:: What this task involves ::
Pull each line containing "computer" from the data.

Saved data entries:
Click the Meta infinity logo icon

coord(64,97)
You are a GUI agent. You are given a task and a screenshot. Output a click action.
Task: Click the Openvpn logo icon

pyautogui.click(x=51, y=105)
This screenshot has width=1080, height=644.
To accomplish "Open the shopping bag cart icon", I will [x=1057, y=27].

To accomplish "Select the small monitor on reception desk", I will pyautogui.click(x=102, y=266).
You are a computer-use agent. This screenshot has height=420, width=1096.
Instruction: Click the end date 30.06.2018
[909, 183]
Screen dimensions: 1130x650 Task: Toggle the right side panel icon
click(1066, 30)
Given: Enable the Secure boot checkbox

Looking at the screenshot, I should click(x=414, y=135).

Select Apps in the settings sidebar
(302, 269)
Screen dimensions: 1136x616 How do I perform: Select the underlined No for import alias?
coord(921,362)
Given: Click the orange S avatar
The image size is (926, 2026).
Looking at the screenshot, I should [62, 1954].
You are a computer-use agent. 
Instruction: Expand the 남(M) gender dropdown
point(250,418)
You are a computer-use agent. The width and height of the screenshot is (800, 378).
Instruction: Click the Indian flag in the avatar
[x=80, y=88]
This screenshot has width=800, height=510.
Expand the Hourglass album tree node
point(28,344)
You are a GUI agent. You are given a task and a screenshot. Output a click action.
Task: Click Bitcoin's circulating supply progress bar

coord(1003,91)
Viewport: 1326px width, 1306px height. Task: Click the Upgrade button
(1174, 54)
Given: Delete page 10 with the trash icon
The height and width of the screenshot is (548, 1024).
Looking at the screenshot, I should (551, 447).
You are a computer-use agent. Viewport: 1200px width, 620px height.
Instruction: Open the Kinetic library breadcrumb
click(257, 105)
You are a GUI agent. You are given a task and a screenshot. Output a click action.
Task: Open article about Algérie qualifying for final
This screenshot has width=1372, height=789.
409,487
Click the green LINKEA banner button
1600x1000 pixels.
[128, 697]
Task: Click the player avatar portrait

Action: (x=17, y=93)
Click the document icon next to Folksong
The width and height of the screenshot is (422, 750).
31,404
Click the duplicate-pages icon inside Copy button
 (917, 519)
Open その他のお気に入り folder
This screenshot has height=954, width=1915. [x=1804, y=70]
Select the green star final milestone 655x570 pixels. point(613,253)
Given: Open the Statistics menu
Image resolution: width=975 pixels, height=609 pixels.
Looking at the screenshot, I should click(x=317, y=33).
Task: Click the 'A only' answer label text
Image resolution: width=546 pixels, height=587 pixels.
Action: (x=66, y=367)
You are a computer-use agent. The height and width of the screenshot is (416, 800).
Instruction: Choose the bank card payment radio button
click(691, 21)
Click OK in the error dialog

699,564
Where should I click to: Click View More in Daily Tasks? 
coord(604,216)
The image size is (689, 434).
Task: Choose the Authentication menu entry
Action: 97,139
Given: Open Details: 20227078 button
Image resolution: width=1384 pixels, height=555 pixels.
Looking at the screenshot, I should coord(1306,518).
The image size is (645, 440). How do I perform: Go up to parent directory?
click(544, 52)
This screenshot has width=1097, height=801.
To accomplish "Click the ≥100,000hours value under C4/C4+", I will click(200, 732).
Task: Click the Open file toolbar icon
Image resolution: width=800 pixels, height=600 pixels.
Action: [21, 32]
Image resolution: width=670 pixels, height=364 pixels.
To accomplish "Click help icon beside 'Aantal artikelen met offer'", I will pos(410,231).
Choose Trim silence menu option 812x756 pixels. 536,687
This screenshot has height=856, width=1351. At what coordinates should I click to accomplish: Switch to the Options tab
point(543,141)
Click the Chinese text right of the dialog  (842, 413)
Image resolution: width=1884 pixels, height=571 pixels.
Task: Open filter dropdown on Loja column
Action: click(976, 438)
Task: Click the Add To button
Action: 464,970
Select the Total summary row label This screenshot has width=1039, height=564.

:: Answer to the problem ::
You are a computer-use agent. This screenshot has height=420, width=1096.
You are a computer-use agent. 
You are a computer-use agent. The width and height of the screenshot is (800, 378).
You are a computer-use agent. Viewport: 1200px width, 620px height.
You are a computer-use agent. The height and width of the screenshot is (416, 800).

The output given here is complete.